Why a Water Birth May Not Be Right for You
Some birthing choices are easy to make; others take more research and consideration. Luckily, there are a variety of birthing options -- there isn't one that is best for everyone. Water birth is increasing in availability and popularity, but it is still appeals to just some women. Before deciding you want to have a water birth, consider what kind of birth experience you want. Weigh the positives and the negatives. How you give birth is a very personal decision, but a water birth might not be right for you if...
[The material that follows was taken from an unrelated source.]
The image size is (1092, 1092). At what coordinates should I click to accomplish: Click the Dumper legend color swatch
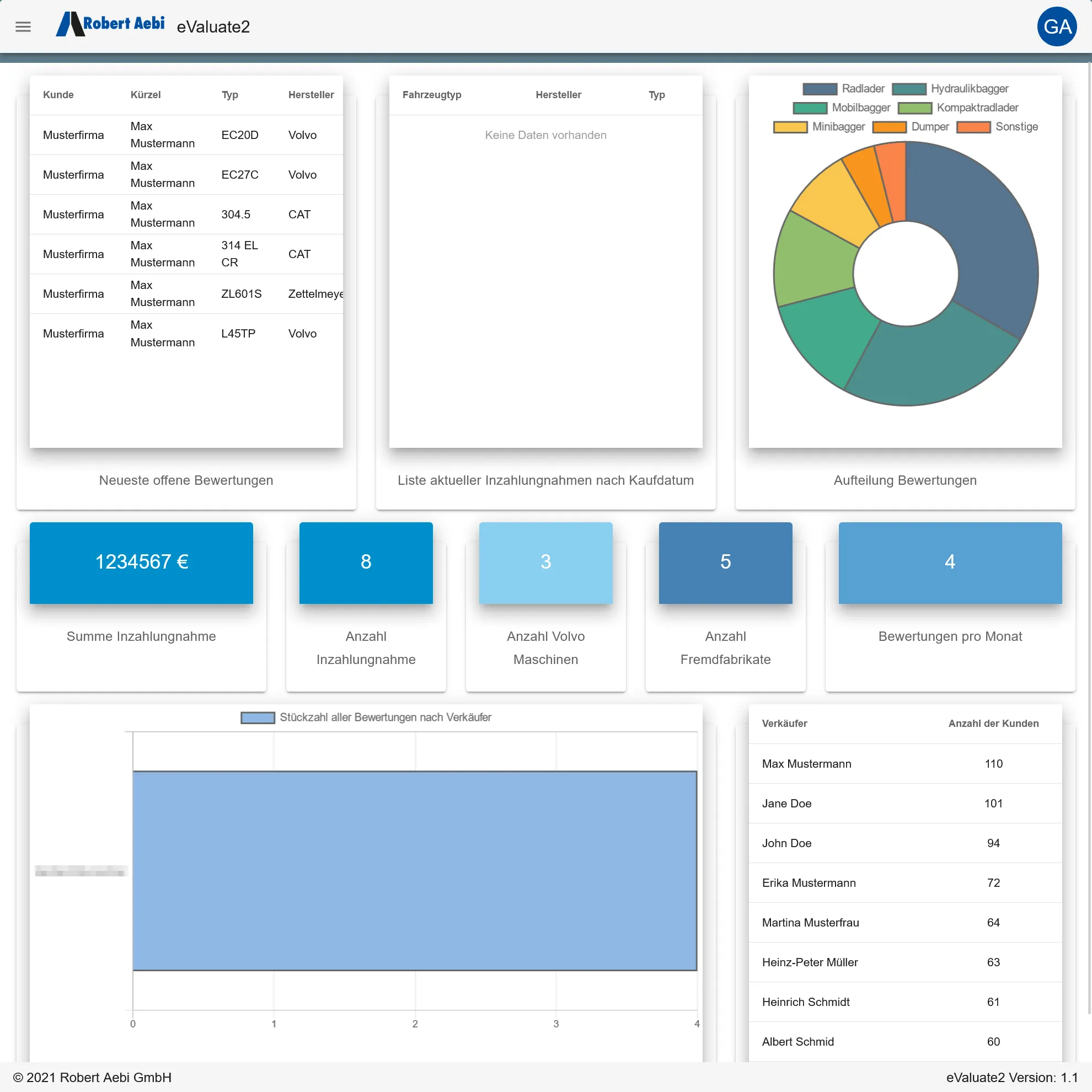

You Have Medical Restrictions
First and foremost, women with high-risk pregnancies should not attempt water birth. The pregnancy complications that rule out a water birth are few but serious. "A woman with a history of difficult labors or births such as a previous shoulder dystocia shouldn't consider it," warns Sharon Mikol, M.D., an ob-gyn practicing in Cleveland. Your doctor or midwife will assess your past and current pregnancies to help you determine if water birth is a good fit for you. But women with "medical problems such as high blood pressure, diabetes, or a seizure disorder should only consider water birth in a hospital setting and with experienced practitioners. Multiple births are not good candidates for water birth," Dr. Mikol says. You should also not have a water birth if:
- You go into labor before 37 weeks
- You're expecting more than one baby
- You're severely overweight
- Your labor has not started on its own
- Your blood pressure is elevated
- Your baby shows signs of distress
- You have unexplained bleeding or postpartum hemorrhage
- Your water broke and the amniotic fluid is bloody or contains signs of your baby's first bowel movement
You Are Squeamish
By the end of labor, the water will get murky from blood, urine, and fluids exiting the womb and vagina. Urine and feces are an unavoidable part of birth. Although it may not bother you to sit in the tub with urine, sitting with poop might, though if you do defecate into the pool, your birth partner or midwife will quickly clean it out. If a woman "doesn't feel comfortable in the presence of bodily fluids and waste, [or] isn't comfortable with others being present while she is in the tub, water birth is not a good choice," Dr. Mikol says. Christy Dorff, a mother of two from Mesa, Arizona, who attempted a water birth, reaffirms that "after delivery, the water does get quite chunky and colorful."
Modesty Is Your Policy
There will be people -- doctors, midwives, nurses, family -- in attendance while you're in the tub. If you're not ready to let your lady business be everybody's business and it makes you blush to think about sitting partially (or completely nude) for an extended amount of time, avoid a water birth.
Pain Is Not Your Game
Water birth means that you won't be using any pain medication with your delivery, so epidurals are not an option. "Anyone who needs an epidural or anyone who has received narcotic pain relievers, who is dizzy, drowsy, or not completely alert is not a candidate for water birth," Dr. Mikol says. The water presents problems with taping the epidural catheter and preventing it from coming out, and it also compromises a woman's ability to get in and out of the tub easily and quickly. Marra Francis, M.D., a gynecologist practicing in San Antonio, says that "epidurals can only be administered by anesthesiologists; therefore, women having a water birth at a birthing center or at home would have to transfer their care to a hospital to receive an epidural or IV medication for pain control." Some women and midwives feel the water acts as a "liquid epidural," but the labor will not be painless. If you do not want to feel pain and discomfort, water birth is not for you. Make the choices that work best for you, your family, and your body.